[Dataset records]
※

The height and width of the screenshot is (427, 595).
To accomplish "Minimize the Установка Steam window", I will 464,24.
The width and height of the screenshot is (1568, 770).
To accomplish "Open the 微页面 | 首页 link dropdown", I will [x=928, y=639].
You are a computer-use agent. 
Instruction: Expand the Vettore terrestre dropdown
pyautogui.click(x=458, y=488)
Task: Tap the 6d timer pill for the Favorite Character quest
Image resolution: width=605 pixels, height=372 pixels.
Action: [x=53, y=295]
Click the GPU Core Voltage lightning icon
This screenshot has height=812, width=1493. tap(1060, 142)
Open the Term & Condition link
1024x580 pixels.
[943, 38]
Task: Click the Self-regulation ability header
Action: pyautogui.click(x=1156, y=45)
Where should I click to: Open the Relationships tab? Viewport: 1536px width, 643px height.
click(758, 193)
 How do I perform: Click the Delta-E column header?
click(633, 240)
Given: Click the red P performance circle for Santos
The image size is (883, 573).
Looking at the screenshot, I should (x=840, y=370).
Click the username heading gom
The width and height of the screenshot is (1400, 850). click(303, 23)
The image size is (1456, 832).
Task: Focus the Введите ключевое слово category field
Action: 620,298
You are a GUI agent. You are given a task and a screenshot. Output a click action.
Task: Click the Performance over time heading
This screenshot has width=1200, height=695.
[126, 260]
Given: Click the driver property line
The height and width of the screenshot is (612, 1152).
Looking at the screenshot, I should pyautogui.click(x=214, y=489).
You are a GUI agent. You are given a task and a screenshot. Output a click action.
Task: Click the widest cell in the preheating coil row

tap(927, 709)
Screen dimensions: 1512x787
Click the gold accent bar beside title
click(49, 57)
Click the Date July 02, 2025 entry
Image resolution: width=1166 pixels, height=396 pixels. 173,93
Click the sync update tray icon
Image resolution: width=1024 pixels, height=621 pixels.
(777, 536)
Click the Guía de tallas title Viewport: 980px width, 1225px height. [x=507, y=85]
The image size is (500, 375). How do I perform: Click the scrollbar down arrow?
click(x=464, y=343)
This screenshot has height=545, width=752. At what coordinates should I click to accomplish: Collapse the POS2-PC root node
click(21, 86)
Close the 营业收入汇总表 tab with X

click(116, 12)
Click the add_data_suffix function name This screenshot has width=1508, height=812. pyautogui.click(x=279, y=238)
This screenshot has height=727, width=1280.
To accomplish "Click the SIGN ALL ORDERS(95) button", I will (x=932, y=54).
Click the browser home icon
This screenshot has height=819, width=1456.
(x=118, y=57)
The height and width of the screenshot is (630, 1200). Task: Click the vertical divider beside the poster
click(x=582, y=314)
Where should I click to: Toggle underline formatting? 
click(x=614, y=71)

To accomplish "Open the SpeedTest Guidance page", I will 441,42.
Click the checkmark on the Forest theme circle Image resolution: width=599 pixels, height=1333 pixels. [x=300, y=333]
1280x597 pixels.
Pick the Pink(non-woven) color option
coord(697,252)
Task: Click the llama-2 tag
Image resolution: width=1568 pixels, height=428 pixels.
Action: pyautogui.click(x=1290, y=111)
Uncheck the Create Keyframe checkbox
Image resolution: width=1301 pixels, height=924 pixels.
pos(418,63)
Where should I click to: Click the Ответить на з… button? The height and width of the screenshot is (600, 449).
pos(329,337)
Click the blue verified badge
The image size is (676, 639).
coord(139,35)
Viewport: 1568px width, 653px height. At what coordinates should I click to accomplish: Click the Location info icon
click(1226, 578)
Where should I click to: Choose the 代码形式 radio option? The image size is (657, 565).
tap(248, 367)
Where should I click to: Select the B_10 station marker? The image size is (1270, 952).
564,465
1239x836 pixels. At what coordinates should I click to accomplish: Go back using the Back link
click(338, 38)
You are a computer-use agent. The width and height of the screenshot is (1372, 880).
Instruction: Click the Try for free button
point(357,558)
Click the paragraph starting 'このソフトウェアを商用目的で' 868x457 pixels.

※

#### Aim:
Retype every one of the records above without changing anything.

#### Solved exercise:
The height and width of the screenshot is (427, 595).
To accomplish "Minimize the Установка Steam window", I will 464,24.
The width and height of the screenshot is (1568, 770).
To accomplish "Open the 微页面 | 首页 link dropdown", I will [x=928, y=639].
You are a computer-use agent. 
Instruction: Expand the Vettore terrestre dropdown
pyautogui.click(x=458, y=488)
Task: Tap the 6d timer pill for the Favorite Character quest
Image resolution: width=605 pixels, height=372 pixels.
Action: [x=53, y=295]
Click the GPU Core Voltage lightning icon
This screenshot has height=812, width=1493. tap(1060, 142)
Open the Term & Condition link
1024x580 pixels.
[943, 38]
Task: Click the Self-regulation ability header
Action: pyautogui.click(x=1156, y=45)
Where should I click to: Open the Relationships tab? Viewport: 1536px width, 643px height.
click(758, 193)
 How do I perform: Click the Delta-E column header?
click(633, 240)
Given: Click the red P performance circle for Santos
The image size is (883, 573).
Looking at the screenshot, I should (x=840, y=370).
Click the username heading gom
The width and height of the screenshot is (1400, 850). click(303, 23)
The image size is (1456, 832).
Task: Focus the Введите ключевое слово category field
Action: 620,298
You are a GUI agent. You are given a task and a screenshot. Output a click action.
Task: Click the Performance over time heading
This screenshot has width=1200, height=695.
[126, 260]
Given: Click the driver property line
The height and width of the screenshot is (612, 1152).
Looking at the screenshot, I should pyautogui.click(x=214, y=489).
You are a GUI agent. You are given a task and a screenshot. Output a click action.
Task: Click the widest cell in the preheating coil row

tap(927, 709)
Screen dimensions: 1512x787
Click the gold accent bar beside title
click(49, 57)
Click the Date July 02, 2025 entry
Image resolution: width=1166 pixels, height=396 pixels. 173,93
Click the sync update tray icon
Image resolution: width=1024 pixels, height=621 pixels.
(777, 536)
Click the Guía de tallas title Viewport: 980px width, 1225px height. [x=507, y=85]
The image size is (500, 375). How do I perform: Click the scrollbar down arrow?
click(x=464, y=343)
This screenshot has height=545, width=752. At what coordinates should I click to accomplish: Collapse the POS2-PC root node
click(21, 86)
Close the 营业收入汇总表 tab with X

click(116, 12)
Click the add_data_suffix function name This screenshot has width=1508, height=812. pyautogui.click(x=279, y=238)
This screenshot has height=727, width=1280.
To accomplish "Click the SIGN ALL ORDERS(95) button", I will (x=932, y=54).
Click the browser home icon
This screenshot has height=819, width=1456.
(x=118, y=57)
The height and width of the screenshot is (630, 1200). Task: Click the vertical divider beside the poster
click(x=582, y=314)
Where should I click to: Toggle underline formatting? 
click(x=614, y=71)

To accomplish "Open the SpeedTest Guidance page", I will 441,42.
Click the checkmark on the Forest theme circle Image resolution: width=599 pixels, height=1333 pixels. [x=300, y=333]
1280x597 pixels.
Pick the Pink(non-woven) color option
coord(697,252)
Task: Click the llama-2 tag
Image resolution: width=1568 pixels, height=428 pixels.
Action: pyautogui.click(x=1290, y=111)
Uncheck the Create Keyframe checkbox
Image resolution: width=1301 pixels, height=924 pixels.
pos(418,63)
Where should I click to: Click the Ответить на з… button? The height and width of the screenshot is (600, 449).
pos(329,337)
Click the blue verified badge
The image size is (676, 639).
coord(139,35)
Viewport: 1568px width, 653px height. At what coordinates should I click to accomplish: Click the Location info icon
click(1226, 578)
Where should I click to: Choose the 代码形式 radio option? The image size is (657, 565).
tap(248, 367)
Where should I click to: Select the B_10 station marker? The image size is (1270, 952).
564,465
1239x836 pixels. At what coordinates should I click to accomplish: Go back using the Back link
click(338, 38)
You are a computer-use agent. The width and height of the screenshot is (1372, 880).
Instruction: Click the Try for free button
point(357,558)
Click the paragraph starting 'このソフトウェアを商用目的で' 868x457 pixels.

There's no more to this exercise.